Cela m'inspire, par ailleurs, l'interrogation suivante : comment gérer les questions relatives à l'éthique et à l'intelligence artificielle ? Plusieurs options sont envisageables. La première serait d'étendre le mandat du Comité consultatif national d'éthique (CCNE) pour qu'il prenne également en compte les questions de data, d'informatique, etc. Une autre possibilité serait de confier cela à un autre organisme. Ce pourrait être le Conseil national du numérique ou la Commission nationale de l'informatique et des libertés (CNIL), mais on voit immédiatement qu'ils seraient en conflit d'intérêts sur certains sujets : ce n'est donc sans doute pas la bonne solution. Ce pourrait également être un organisme indépendant, construit pour l'occasion, ce qui n'empêcherait pas qu'il puisse avoir quelques membres en commun avec le CCNE. Nous ne sommes pas encore sûrs de la position que nous adopterons, mais je pense que notre préconisation ira plutôt vers cette dernière option, qui est aussi celle que privilégiait le rapport de Claude de Ganay et Dominique Gillot. Chacune des possibilités que j'ai citées présente des avantages et des inconvénients. L'avantage important d'avoir un organisme en soi est que cela insiste sur l'importance du sujet et permet de regrouper des données et des problèmes qui sont loin de la bioéthique, mais vont avoir trait à des aspects économiques, environnementaux ou autres.

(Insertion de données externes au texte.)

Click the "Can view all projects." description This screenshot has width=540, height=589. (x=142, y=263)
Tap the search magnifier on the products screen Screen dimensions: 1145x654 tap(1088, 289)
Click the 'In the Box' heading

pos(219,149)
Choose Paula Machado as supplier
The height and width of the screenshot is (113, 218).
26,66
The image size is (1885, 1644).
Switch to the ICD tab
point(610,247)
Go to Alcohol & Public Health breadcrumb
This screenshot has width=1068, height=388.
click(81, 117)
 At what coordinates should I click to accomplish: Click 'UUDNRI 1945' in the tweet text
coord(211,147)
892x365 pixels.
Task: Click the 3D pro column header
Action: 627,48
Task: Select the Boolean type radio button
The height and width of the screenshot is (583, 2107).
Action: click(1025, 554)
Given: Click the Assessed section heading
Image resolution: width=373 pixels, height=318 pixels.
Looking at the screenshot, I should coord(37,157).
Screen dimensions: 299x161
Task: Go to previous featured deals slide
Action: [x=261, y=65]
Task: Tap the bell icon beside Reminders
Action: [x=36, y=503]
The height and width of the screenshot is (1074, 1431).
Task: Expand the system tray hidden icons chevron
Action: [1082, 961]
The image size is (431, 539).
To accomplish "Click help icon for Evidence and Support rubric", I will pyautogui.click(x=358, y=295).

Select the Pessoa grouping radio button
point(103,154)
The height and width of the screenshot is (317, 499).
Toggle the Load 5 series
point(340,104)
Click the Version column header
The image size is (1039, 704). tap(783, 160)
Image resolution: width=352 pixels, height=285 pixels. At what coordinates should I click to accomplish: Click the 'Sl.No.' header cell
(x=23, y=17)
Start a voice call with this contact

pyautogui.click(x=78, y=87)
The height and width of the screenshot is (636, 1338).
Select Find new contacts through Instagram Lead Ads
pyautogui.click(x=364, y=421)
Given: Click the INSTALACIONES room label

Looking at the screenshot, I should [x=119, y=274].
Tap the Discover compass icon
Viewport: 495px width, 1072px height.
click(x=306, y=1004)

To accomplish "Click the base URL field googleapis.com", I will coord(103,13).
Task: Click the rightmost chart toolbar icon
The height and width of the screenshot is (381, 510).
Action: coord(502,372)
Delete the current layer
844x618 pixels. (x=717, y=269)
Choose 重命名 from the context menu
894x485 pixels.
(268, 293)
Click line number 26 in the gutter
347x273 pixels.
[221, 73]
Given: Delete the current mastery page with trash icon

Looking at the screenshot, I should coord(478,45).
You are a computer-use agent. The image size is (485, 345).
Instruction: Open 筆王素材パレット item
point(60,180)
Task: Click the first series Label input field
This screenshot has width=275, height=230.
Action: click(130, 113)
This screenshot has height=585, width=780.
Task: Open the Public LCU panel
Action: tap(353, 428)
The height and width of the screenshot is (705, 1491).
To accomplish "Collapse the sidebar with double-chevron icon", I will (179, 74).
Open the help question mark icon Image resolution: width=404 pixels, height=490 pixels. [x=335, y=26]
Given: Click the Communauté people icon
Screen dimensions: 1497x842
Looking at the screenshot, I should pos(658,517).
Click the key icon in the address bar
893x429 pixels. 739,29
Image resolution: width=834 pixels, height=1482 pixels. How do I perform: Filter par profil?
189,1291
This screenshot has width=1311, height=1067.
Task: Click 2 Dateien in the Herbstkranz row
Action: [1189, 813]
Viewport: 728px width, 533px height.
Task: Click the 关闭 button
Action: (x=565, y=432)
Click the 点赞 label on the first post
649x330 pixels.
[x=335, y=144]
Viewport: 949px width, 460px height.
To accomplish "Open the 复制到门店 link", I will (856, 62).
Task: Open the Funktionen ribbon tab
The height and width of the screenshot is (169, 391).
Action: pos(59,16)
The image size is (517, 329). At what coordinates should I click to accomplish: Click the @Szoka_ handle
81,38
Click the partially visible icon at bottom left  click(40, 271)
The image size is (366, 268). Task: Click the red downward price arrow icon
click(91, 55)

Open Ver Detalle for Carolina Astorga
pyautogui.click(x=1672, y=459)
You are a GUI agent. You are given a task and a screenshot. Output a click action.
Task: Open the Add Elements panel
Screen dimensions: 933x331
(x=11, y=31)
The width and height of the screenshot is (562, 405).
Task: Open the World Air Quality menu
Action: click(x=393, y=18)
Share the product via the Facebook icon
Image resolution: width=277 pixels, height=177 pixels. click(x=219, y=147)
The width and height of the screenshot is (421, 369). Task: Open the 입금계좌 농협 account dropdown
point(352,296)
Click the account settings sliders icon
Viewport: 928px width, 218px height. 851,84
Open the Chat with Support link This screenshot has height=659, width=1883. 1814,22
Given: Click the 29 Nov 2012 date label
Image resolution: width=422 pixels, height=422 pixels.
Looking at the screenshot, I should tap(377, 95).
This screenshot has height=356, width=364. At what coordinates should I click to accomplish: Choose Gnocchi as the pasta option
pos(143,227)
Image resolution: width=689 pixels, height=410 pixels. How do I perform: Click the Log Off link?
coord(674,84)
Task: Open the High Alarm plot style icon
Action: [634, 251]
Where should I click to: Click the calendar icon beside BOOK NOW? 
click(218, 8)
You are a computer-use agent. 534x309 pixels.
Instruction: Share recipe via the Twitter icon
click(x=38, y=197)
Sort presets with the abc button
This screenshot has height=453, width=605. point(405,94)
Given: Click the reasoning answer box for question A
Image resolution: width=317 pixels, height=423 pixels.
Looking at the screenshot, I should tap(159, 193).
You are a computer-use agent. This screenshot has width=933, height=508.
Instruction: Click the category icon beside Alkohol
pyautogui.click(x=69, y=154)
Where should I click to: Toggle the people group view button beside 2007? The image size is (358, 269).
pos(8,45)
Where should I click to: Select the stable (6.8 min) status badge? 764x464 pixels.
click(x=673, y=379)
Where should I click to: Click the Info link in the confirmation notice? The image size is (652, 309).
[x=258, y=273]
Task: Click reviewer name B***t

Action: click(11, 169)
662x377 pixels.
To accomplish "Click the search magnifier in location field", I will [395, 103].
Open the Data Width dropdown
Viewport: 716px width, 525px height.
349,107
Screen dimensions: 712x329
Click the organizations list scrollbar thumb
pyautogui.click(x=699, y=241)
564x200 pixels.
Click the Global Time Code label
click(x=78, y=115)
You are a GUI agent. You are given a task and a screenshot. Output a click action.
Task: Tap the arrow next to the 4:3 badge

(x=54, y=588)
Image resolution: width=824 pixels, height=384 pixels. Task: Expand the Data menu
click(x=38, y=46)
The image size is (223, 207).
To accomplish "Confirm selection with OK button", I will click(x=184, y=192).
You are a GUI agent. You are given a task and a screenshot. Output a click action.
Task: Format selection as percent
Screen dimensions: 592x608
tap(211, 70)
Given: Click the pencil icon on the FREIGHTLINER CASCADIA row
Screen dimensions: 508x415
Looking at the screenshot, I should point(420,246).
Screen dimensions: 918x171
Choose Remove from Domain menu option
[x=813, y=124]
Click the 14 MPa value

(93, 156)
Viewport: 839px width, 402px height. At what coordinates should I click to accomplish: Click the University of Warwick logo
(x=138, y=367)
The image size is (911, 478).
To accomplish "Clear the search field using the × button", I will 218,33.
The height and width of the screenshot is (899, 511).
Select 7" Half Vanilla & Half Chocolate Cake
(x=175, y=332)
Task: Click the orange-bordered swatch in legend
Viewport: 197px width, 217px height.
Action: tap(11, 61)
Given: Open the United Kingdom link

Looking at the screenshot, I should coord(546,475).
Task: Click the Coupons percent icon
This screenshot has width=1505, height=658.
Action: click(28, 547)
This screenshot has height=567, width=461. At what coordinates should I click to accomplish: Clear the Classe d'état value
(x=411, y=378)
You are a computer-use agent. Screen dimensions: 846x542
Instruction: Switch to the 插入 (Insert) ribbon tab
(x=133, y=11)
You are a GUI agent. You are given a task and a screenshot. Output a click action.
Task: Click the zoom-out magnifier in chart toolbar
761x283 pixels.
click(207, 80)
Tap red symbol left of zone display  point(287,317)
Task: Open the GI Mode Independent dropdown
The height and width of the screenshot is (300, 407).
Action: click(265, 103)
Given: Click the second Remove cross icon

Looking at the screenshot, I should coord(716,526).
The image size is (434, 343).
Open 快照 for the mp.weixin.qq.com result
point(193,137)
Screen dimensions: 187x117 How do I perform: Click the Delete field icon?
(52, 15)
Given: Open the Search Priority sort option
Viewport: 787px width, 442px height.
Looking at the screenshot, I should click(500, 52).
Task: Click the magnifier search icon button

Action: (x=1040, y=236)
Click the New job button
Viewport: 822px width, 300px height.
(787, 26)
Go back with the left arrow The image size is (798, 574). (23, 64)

Concernant la possibilité de collaborations avec la Chine, je pense qu'il ne faut pas se l'interdire a priori. Il faut, en revanche, avoir les idées claires sur ce que l'on veut, les principes que l'on souhaite adopter, connaître très précisément les enjeux et les atouts des différents partenaires. On devine, dans le paysage que j'ai dessiné, les éléments que pourrait apporter un partenaire chinois en termes de coopérations économiques, d'expérimentations ou sur des enjeux de formation. Il existe des sujets scientifiques en péril dans notre pays, par manque d'étudiants. L'intelligence artificielle n'en est pas vraiment un. Les responsables de la formation phare en France, qui est le Master 2 mathématiques/vision/apprentissage (MVA) de l'ENS Paris-Saclay (ex ENS Cachan), sont débordés par les demandes de jeunes qui souhaitent suivre cet enseignement. Pour l'instant, le facteur limitant est plutôt le nombre d'enseignants. La Chine est souvent perçue comme un réservoir d'étudiants potentiels ; mais c'est une discussion plus subtile qu'il convient d'avoir dans le cadre de l'intelligence artificielle.